Since before Covid hospitals have been complaining about low profit margins and low cash reserves. This is especially true of rural hospitals that face multiple threats from: 1) more uninsured 2) more publicly insured patients and 3) smaller markets, with less economies of scale.
Various publications lament the poor financial health of hospitals, from Rev Cycle Intelligence saying “Hospital finances seem to be stabilizing after years of historic losses and uncertainty,” to Healthcare Finance News, saying “Hospital finances beginning to stabilize, though margins still down,” to Medical Economics, saying “Hospital finances break even in April.” Nearly three years after Covid lockdowns finally eased hospitals are just barely claiming their finances are finally improving after several years of low margins due to Covid. Yet, even during Covid hospitals were doing pretty well and most hospitals made money off Covid.
A Health Affairs article from a few months ago found, “Nonprofit Hospitals: Profits And Cash Reserves Grow, Charity Care Does Not.” The American Hospital Association fired back claiming the methodology was flawed, and profits and cash reserves were overstated by the Health Affairs study. Millions of businesses suffered from Covid. Trillions of subsidies were paid to help businesses (including hospitals) survive the pandemic. That begs the question: How much do taxpayers owe hospitals in terms of profitability? Considering taxpayers finance more than half of health care expenditures, hospital profitability is a fair question.
Some hospitals will fail due to poor market conditions unique to their area. Some hospitals will fail due to poor management. Some hospitals will fail due to more competitive hospitals outperforming them in the area. Some will fail due to high debt from being overleveraged. Consumers did not seem to care when Sears, JC Penny, K-Mart and Bed, Bath & Beyond went out of business (or soon will). Why should consumers care when Memorial Hospital falters? They shouldn’t.
I recall a health economist on Twitter once posted a comment, “How will we know health reform is working? When all the construction cranes at hospitals begin to come down.” By the way, construction cranes are an economic indicator of sorts. If hospital are forced to compete some will fail and that’s ok.
Hospital associations spend millions on lobbyists trying to convince Congress that taxpayers need to dig deeper and reimburse hospitals at higher rates. Now even Congress is skeptical and beginning to scrutinize hospital spending:
The arguments that hospitals’ trade groups have used for years — mainly, that they need more money from the government — are beginning to fall flat, indicating one of Washington’s most powerful lobbying juggernauts may be losing some goodwill.
While groups like the American Hospital Association, which represents about 5,000 hospitals and which spent $27 million on lobbying in 2022, remain incredibly powerful, inflation, rising health care costs and headlines about questionable business practices have put an unwelcome spotlight on the industry, especially as the Medicare trust fund nears its insolvency date.

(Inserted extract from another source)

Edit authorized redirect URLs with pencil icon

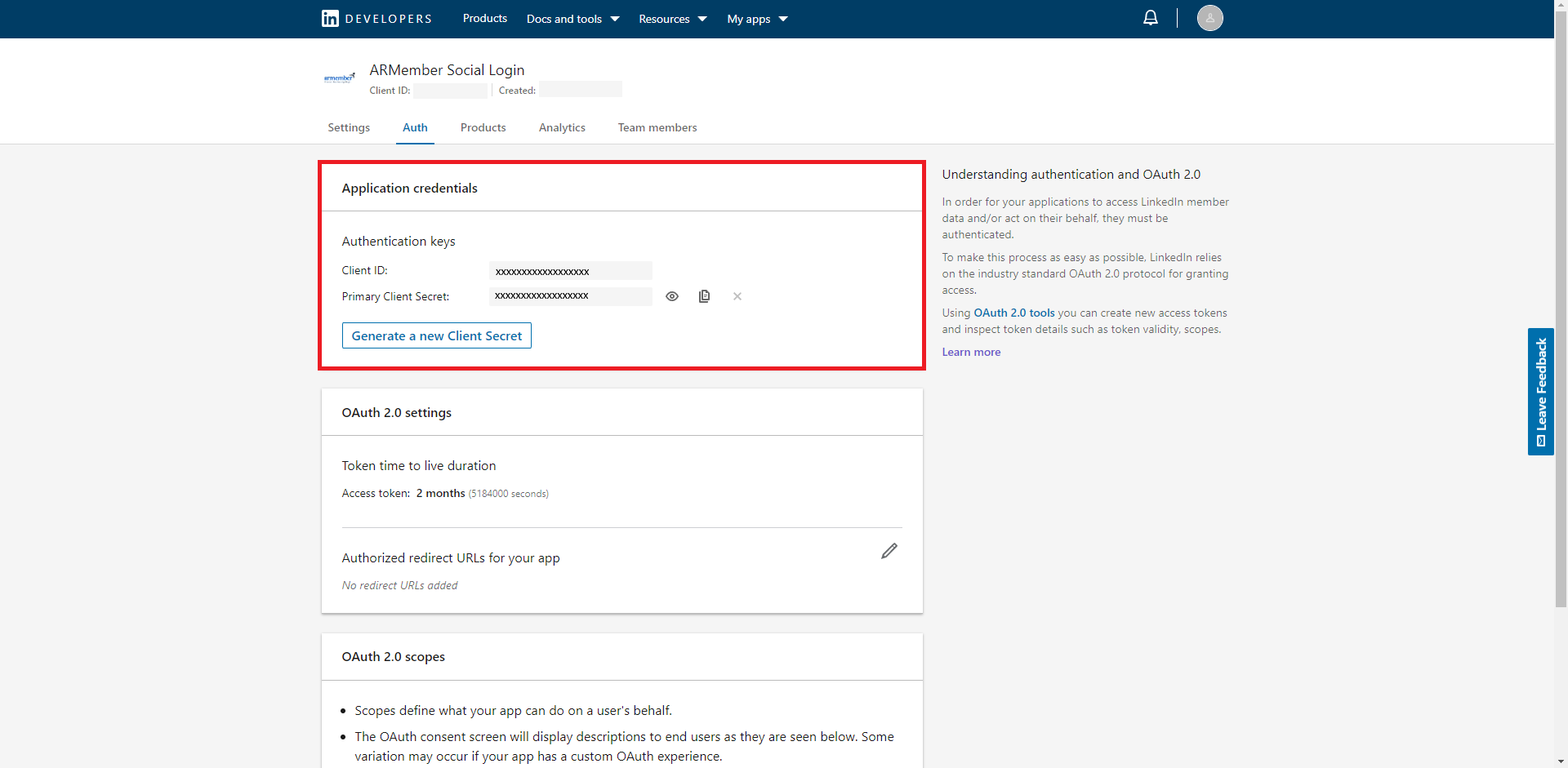[x=889, y=552]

States are also scrutinizing whether nonprofit hospitals’ charity care is equal to the tax breaks they receive.
The public school system here had to scramble in 2018 when the local hospital, newly purchased, was converted to a tax-exempt nonprofit entity.
The takeover by Tower Health meant the 219-bed Pottstown Hospital no longer had to pay federal and state taxes. It also no longer had to pay local property taxes, taking away more than $900,000 a year from the already underfunded Pottstown School District, school officials said.

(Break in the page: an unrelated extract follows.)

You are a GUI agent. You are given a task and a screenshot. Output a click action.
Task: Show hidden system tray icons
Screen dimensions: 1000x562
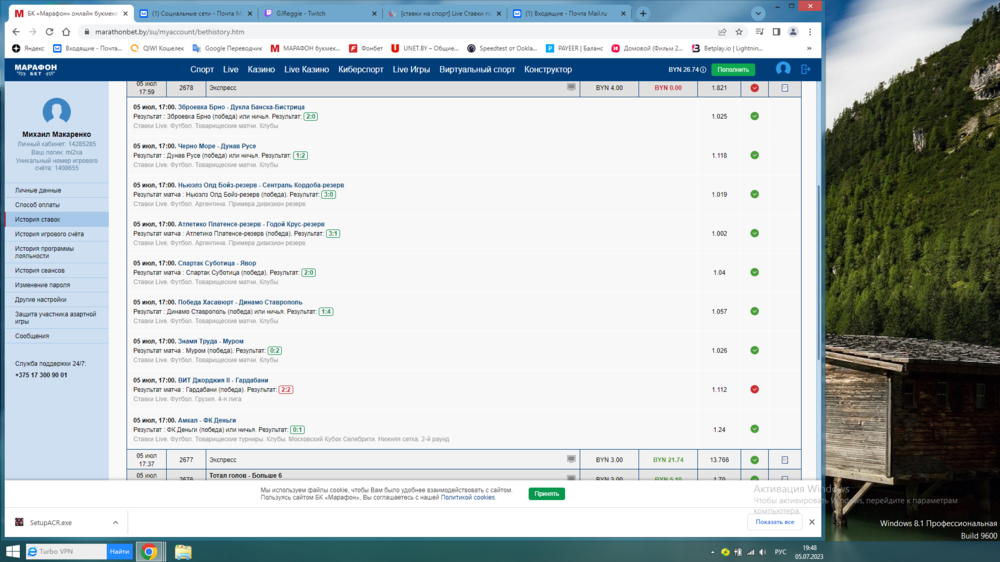click(x=710, y=551)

Here is the deal: Medical spending is not a jobs program. The fact that nearly 20% of GDP is spent on health care is not a good thing. The hospital industry is not competitive, and hospitals do not want to compete for consumers’ business. There are numerous ways to slow the growth in health care spending. These include competitive bidding, bundled pricing and reference pricing. Better policing of fraud and refusing to pay fraudulent transactions would be a good start rather than pay-and-chase as is now Medicare’s policy. I would even allow Medicare to exclude hospitals whose bids were higher than competitors. Currently hospitals compete against other hospitals by consolidating, providing amenities such as 5-story glass atriums at their entrances and locating in areas with a lot of privately insured residents. Those billboards on the freeway of smiling children advertising Memorial Hospital do not represent real competition. Price transparency is a good start but hospitals need an incentive to compete on price, quality and other amenities.

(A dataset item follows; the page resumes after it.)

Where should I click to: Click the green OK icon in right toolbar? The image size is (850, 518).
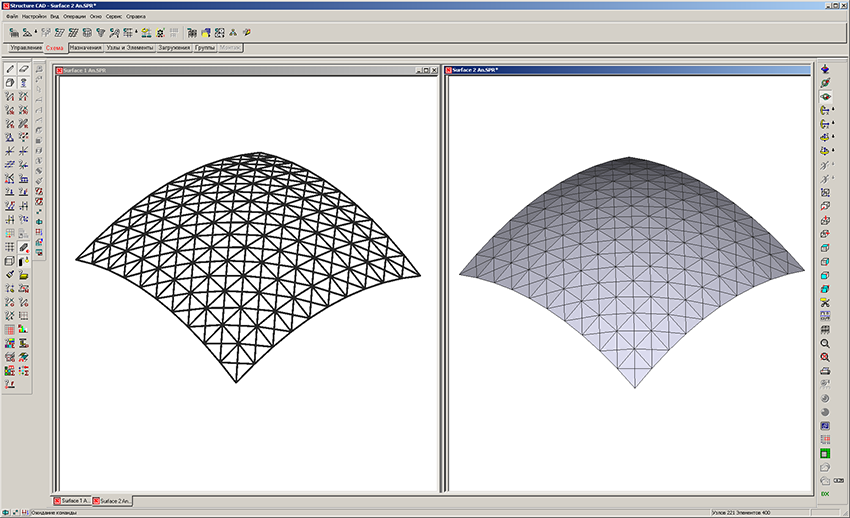825,494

Wow. I was not aware that the foregone property tax break could be so large.
Pottstown PA is far from a major city. The borough itself lists a population of $23,000…..
yet the property tax break is almost $1 million a year.
Makes me think we should take away a lot of this non-profit status.
This article has a lot of good observations…..but I would be inclined to challenge the article’s title.
Per the Bureau of Labor Statistics, over 5.7 million persons worked in hospitals in 2022. That is one of the largest categories of any industry…..and for doctors and nurses, of course, the average wages are way above average.
When retail giants like Sears went under, the people who lost jobs had much less prestige and much lower wages than hospital employees. I think that was a factor in the public indifference to their fate.
It makes for an interesting economic question. Does our overspending on health care simultaneously support our middle class?